From: xmca-l-bounces@mailman.ucsd.edu <xmca-l-bounces@mailman.ucsd.edu> On Behalf Of Glassman, Michael
Sent: Tuesday, July 3, 2018 8:16 AM
To: eXtended Mind, Culture, Activity <xmca-l@mailman.ucsd.edu>
Subject: [Xmca-l] Re: Interesting article on robots and social learning



It seems like we are still having the same argument as when robots first came on the scene.  In response to John McCarthy, who was claiming that eventually robots can have belief systems and motivations similar to humans through AI John Searle wrote the Chinese room.  There have been a lot of responses to the Chinese room over the years and a number of digital philosopher claim it is no longer salient, but I don’t think anybody has ever effectively answered his central question.

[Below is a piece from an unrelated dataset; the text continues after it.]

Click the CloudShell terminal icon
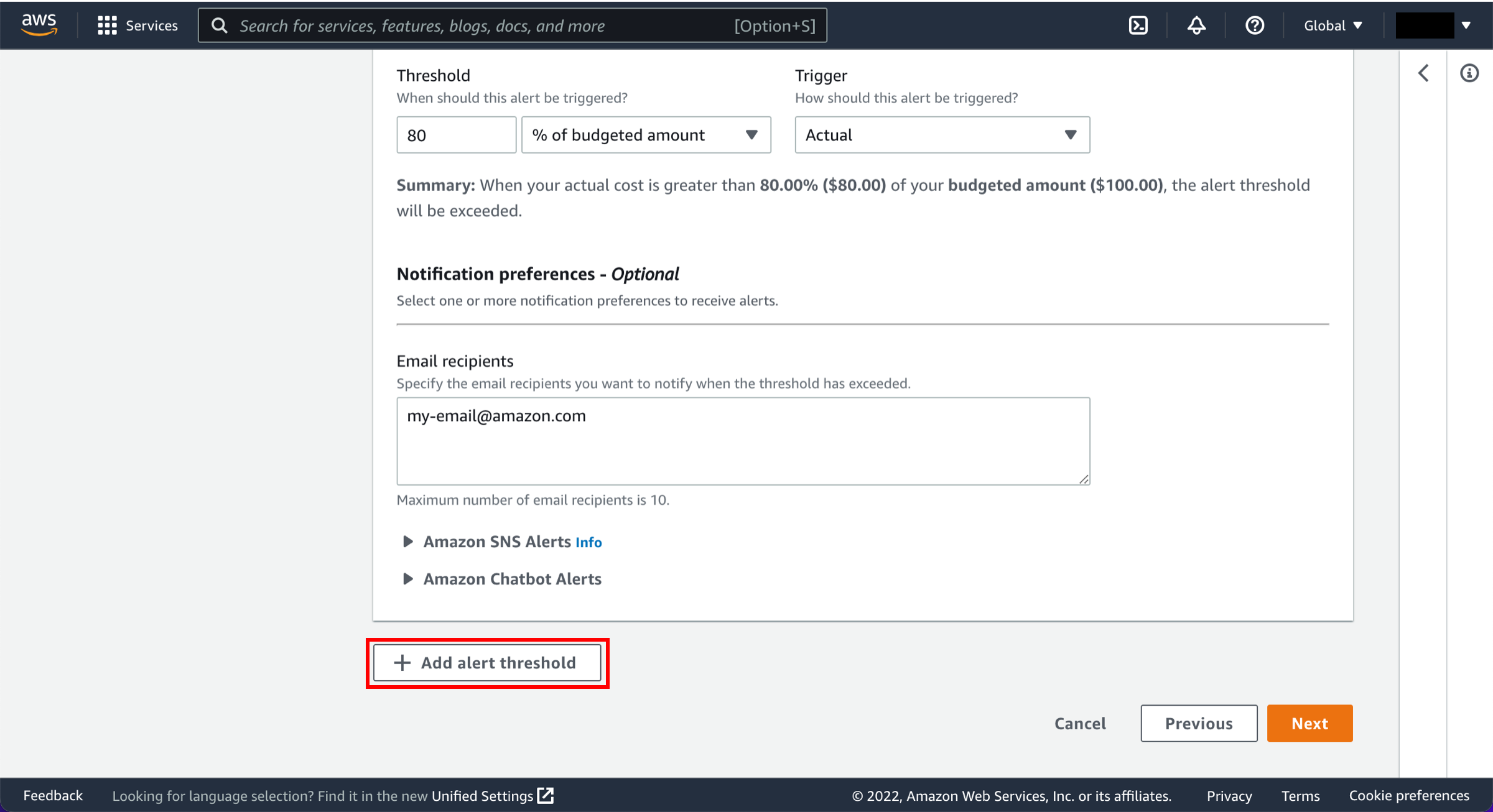The height and width of the screenshot is (812, 1493). tap(1139, 25)
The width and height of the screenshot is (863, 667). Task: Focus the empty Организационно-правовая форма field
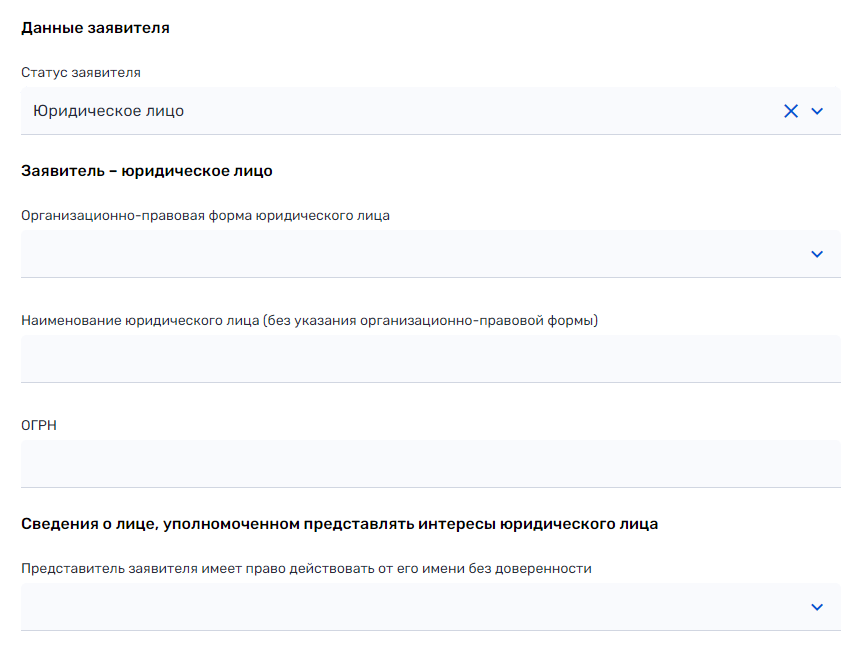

Just a quick recap.  You come to a closed door and know there is a person on the other side. To communicate you decide the teacher the person on the other side Chinese. You do this by continuously exchanging rules systems under the door.  After a while you are able to have a conversation with the individual in perfect Chinese. But does that person actually know Chinese just from the rule systems.  I think Searle’s major point is are you really learning if you don’t know why you’re learning, or are you just repeating. Learning is embedded in the human condition and the reason it works so well and is adaptable is because we understand it when we use what we learn in the world in response to others.  To put it in response to the post, does a bomb defusion robot really learn how to defuse a bomb if it does not know why it is doing it.  It might cut the right wires at the right time but it doesn’t understand why and therefore is not doing the task just a series of steps it has been able to absorb.  Is that the opposite of human learning?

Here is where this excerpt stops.